RECORDS TO USE:

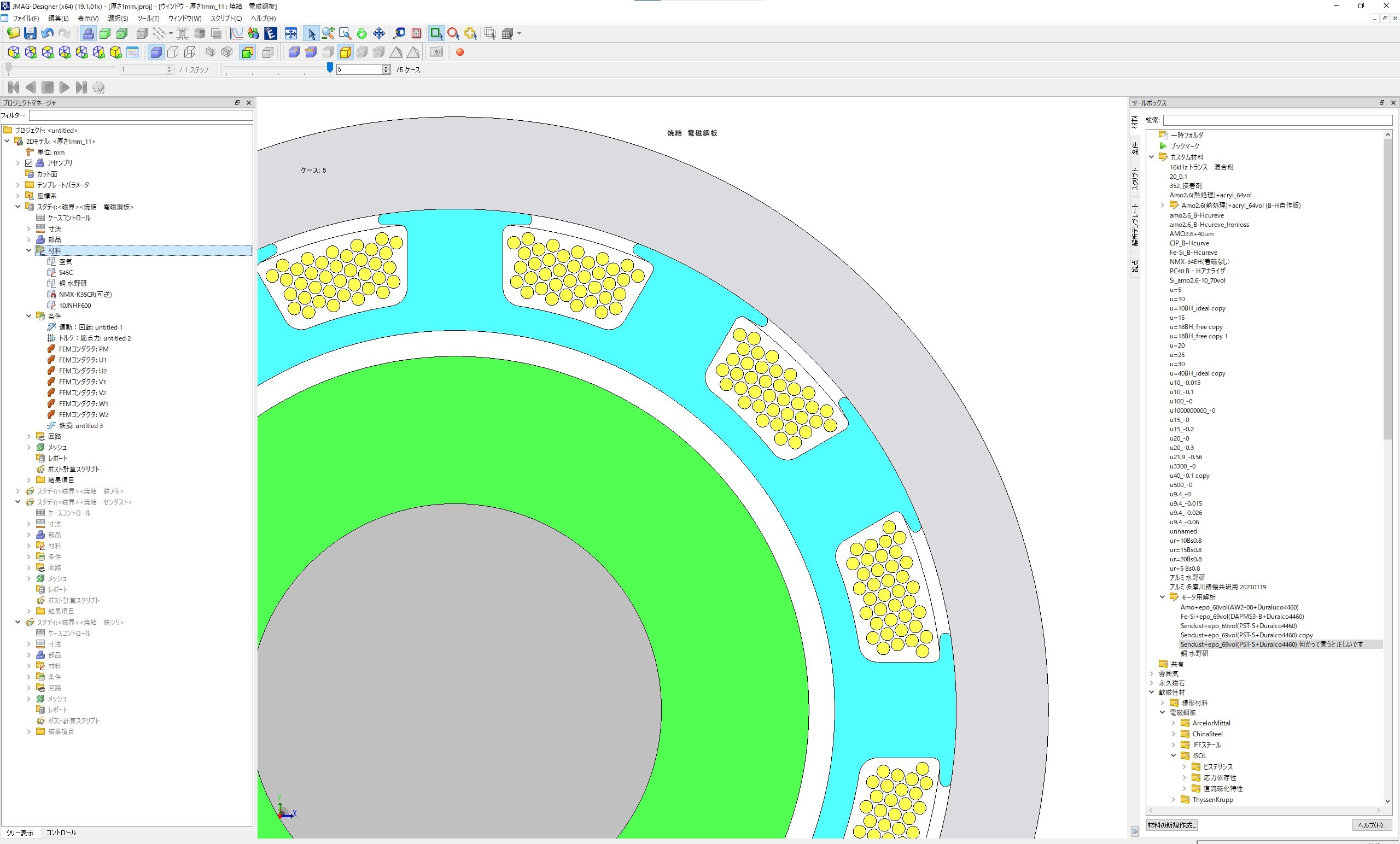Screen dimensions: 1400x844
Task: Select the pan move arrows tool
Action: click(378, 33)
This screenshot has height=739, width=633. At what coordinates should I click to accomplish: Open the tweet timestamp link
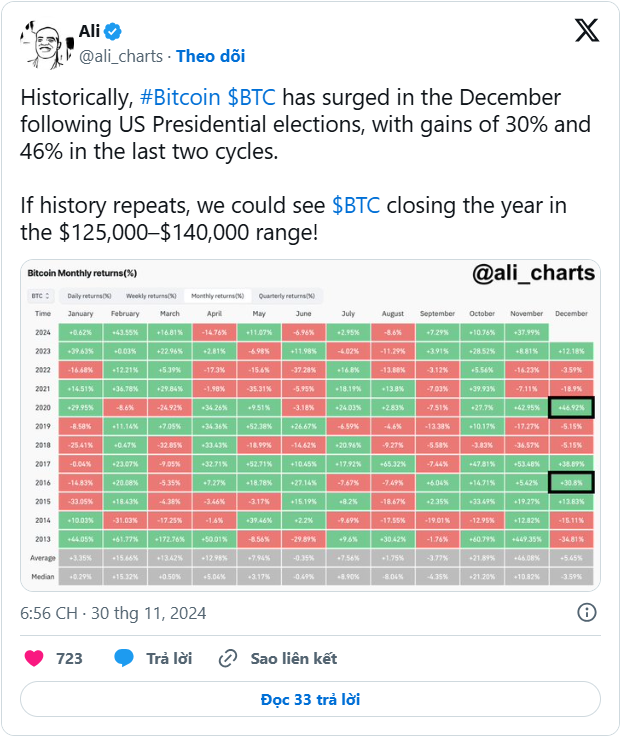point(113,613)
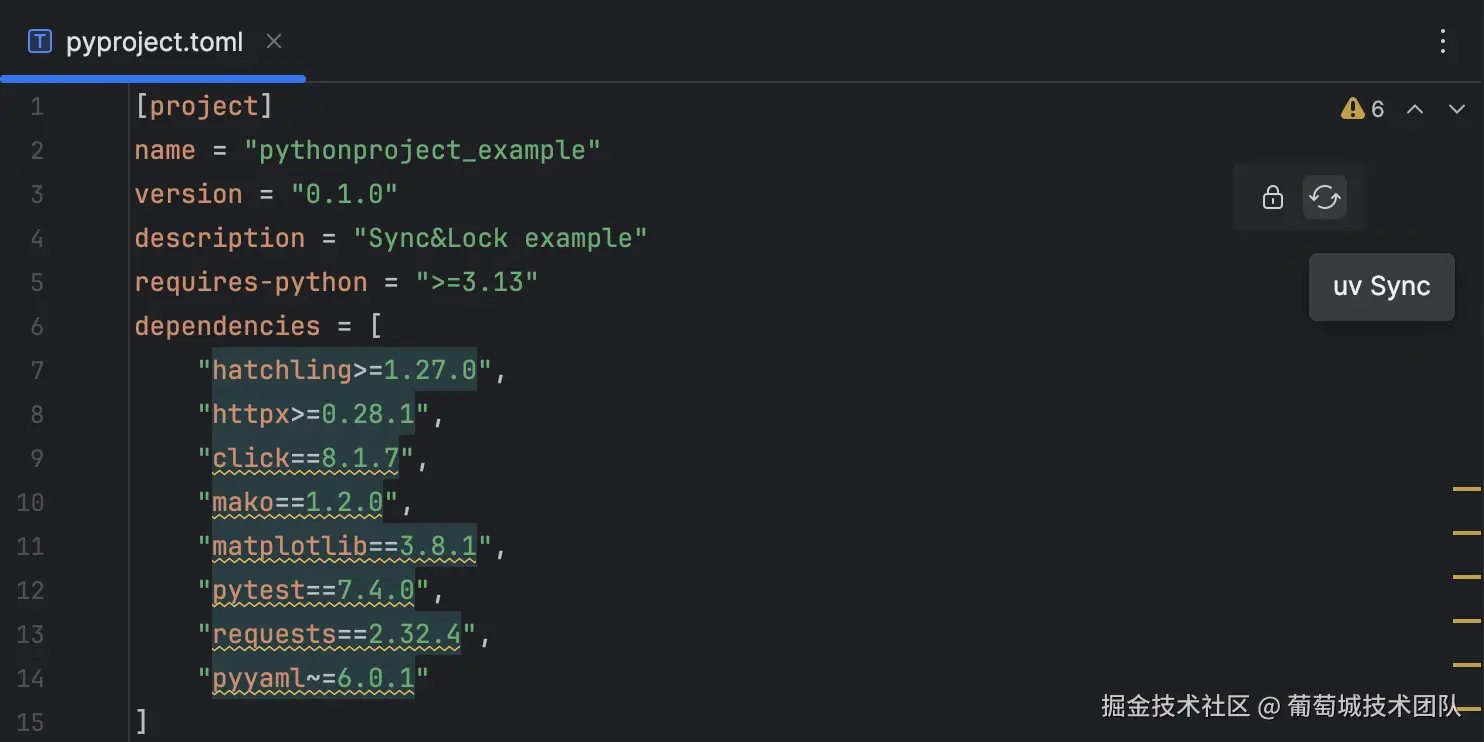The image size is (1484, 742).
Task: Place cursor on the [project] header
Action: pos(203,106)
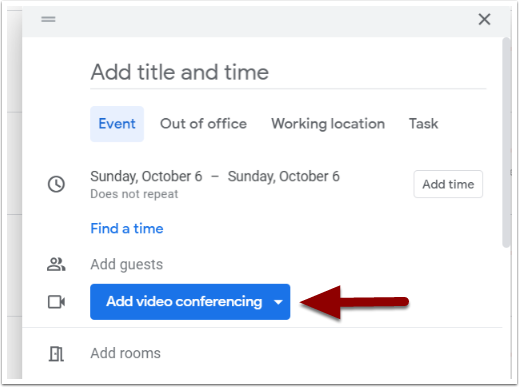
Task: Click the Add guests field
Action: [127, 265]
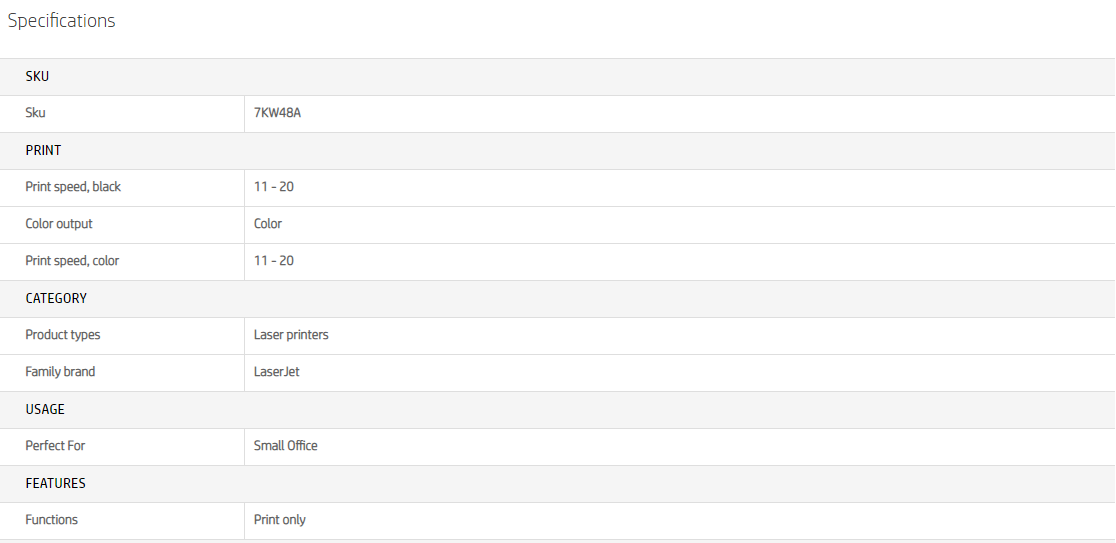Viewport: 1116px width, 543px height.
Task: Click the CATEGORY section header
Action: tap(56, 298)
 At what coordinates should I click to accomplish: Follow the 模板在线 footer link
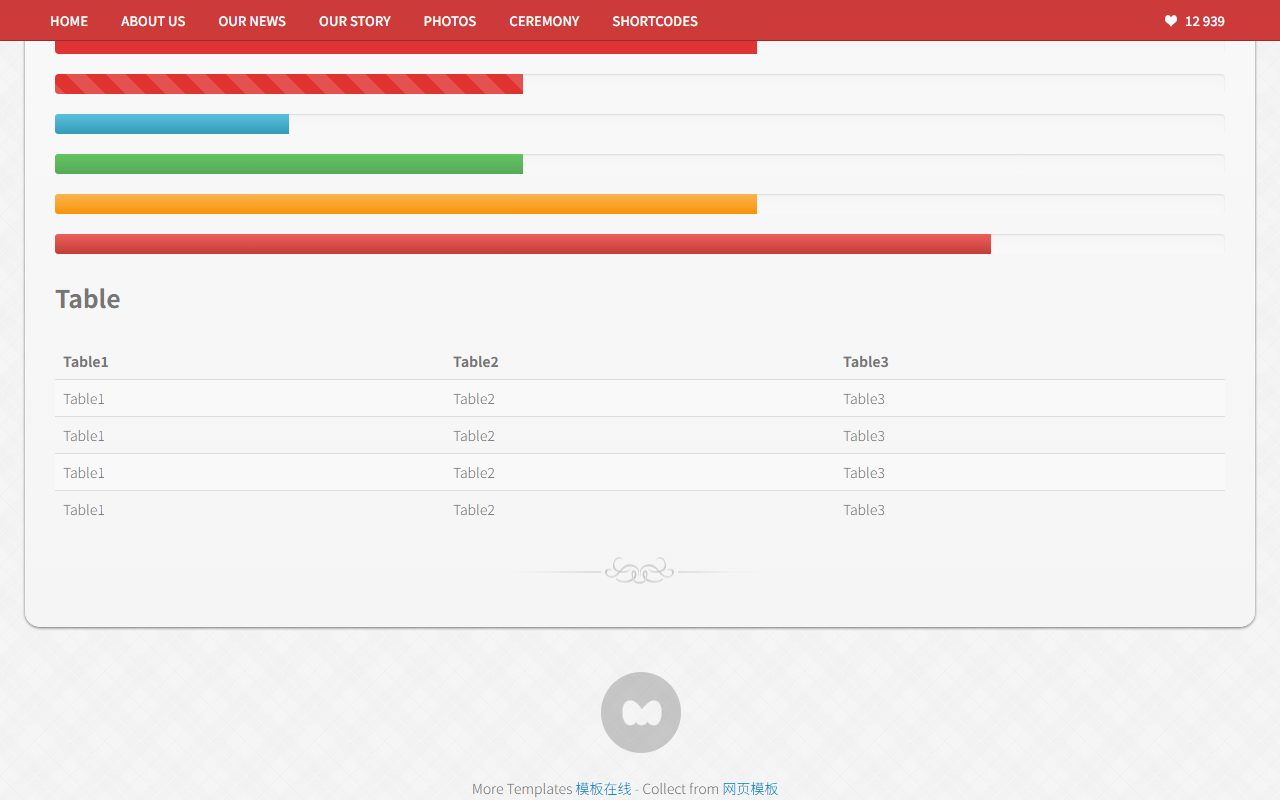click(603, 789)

WHAT THE TASK REQUIRES: Write out every line of the records above word for word, leaving out the pictures.

EXERCISE RESULT:
Screen dimensions: 1400x844
Task: Select the pan move arrows tool
Action: click(378, 33)
This screenshot has height=739, width=633. At what coordinates should I click to accomplish: Open the tweet timestamp link
point(113,613)
The image size is (1484, 742).
Task: Place cursor on the [project] header
Action: pos(203,106)
Task: Click the Add guests field
Action: [127, 265]
Viewport: 1116px width, 543px height.
Task: Click the CATEGORY section header
Action: tap(56, 298)
 At what coordinates should I click to accomplish: Follow the 模板在线 footer link
click(603, 789)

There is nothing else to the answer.